→ **Exercise brief**: Take every line containing "agent" out of the records.

→ **Stored records**:

>>>>>

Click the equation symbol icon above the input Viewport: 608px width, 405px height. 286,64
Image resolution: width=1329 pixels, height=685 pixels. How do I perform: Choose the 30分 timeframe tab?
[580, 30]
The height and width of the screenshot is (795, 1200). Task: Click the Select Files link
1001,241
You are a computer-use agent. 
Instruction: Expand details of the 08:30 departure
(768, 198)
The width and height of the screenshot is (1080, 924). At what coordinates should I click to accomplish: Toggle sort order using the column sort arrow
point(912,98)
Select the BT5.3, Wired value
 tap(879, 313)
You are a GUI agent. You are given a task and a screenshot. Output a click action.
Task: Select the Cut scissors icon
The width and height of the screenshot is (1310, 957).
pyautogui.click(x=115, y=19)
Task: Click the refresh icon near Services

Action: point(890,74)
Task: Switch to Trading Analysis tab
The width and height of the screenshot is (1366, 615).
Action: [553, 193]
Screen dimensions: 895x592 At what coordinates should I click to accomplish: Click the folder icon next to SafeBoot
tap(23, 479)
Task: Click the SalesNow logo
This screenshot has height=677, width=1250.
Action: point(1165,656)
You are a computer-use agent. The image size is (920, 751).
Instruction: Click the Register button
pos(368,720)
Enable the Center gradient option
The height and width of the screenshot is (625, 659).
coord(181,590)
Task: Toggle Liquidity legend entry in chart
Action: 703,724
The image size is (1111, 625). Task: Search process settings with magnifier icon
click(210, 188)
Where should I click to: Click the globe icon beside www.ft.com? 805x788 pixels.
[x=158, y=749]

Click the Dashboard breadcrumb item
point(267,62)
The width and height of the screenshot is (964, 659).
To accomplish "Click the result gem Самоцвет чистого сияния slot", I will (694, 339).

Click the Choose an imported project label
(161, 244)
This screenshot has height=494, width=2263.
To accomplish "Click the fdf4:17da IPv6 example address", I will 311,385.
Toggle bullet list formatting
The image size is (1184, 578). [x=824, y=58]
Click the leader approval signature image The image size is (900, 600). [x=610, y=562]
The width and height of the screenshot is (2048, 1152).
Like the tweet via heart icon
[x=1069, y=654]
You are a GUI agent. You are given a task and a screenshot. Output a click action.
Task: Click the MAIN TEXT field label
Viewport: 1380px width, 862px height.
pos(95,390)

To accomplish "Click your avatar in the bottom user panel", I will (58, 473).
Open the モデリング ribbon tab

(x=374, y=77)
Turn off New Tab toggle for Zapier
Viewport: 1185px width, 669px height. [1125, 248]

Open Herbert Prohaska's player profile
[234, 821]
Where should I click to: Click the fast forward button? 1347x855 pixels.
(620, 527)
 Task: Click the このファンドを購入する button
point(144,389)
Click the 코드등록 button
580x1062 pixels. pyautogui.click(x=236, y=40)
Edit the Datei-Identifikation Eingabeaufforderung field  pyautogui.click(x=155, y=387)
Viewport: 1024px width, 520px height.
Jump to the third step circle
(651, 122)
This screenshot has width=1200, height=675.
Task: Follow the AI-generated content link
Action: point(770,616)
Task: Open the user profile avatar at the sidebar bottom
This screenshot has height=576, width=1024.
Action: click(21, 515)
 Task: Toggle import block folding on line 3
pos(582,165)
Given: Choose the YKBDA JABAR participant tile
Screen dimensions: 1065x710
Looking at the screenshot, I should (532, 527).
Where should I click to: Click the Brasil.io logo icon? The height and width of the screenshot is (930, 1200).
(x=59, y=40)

<<<<<

→ **Result of the exercise**:
You are a computer-use agent. 
You are a GUI agent. You are given a task and a screenshot. Output a click action.
You are a computer-use agent. The image size is (920, 751).
You are a GUI agent. You are given a task and a screenshot. Output a click action.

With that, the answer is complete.